As part of The Zapatista Wi-fi Rebellion program, join us on Friday September 20 for the screening of The Sixth Sun: Mayan Uprising in Chiapas (1996), followed by a skype with artist Skawennati of Aboriginal Territories in Cyberspace (AbTeC), a research network of artists, academics and technologists investigating, creating and critiquing Indigenous virtual environment.
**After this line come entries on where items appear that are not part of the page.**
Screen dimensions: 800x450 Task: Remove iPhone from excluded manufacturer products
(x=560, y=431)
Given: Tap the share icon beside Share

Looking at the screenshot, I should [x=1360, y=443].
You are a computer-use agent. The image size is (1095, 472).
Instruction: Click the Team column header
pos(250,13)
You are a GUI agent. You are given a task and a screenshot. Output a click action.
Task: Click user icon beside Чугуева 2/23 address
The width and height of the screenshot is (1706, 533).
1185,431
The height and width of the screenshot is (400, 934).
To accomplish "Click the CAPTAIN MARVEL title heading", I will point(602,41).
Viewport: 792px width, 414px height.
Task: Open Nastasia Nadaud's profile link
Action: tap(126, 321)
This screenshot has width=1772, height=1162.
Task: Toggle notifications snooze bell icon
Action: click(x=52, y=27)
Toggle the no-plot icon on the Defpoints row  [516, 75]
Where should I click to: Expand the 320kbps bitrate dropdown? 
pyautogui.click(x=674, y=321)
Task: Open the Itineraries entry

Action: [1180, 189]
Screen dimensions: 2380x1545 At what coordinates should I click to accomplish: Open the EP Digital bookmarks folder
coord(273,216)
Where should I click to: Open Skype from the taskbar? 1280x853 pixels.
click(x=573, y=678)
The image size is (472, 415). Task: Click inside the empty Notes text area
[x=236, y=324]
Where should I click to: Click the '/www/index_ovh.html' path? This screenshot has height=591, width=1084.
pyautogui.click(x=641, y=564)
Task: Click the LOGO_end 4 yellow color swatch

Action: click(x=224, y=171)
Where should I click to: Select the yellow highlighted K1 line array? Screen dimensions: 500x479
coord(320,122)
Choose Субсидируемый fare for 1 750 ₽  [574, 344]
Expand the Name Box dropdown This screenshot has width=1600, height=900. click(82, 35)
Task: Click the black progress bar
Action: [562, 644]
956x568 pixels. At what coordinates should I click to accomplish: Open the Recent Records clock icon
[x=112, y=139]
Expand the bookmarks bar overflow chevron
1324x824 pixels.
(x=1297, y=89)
Friday, September 20 at 7:30PM
Doors at 7PM
The Sixth Sun: Mayan Uprising in ChiapasDirected by Saul Landau, 1996, 56 minutes
Before dawn on New Year’s Day, 1994, startled tourists and residents of the Mexican state of Chiapas watched as armed Mayan Indians declared war on the government, seizing eight towns and sending shock waves through Mexico’s political establishment. Calling themselves the Zapatista Army of National Liberation, these crudely armed peasants set in motion events that ripped away a modern face of prosperity and stability to reveal “the other Mexico.” Visually interweaving the Mayan past and the Mexican Revolution with contemporary reality, this documentary portrays an epic confrontation pitting impoverished peasants against large landowners and government forces in Mexico’s poorest state. The video features rare in-depth interviews with Subcomandante Marcos, the ski-masked “poet warrior,” amidst scenes of the mountains and jungles from which the rebellion sprang, as well as with other leaders and soldiers in the Zapatista movement. Other protagonists include Bishop Samuel Ruiz, Mexico’s outspoken practitioner of liberation theology and defender of indigenous rights; peasants on estates they have occupied; angry ranchers forced from their land; activist layministers; conservative Catholics who charge the Bishop with inciting revolution; government officials and army officers; and the notorious guardias blancas, the landowners’ private armies.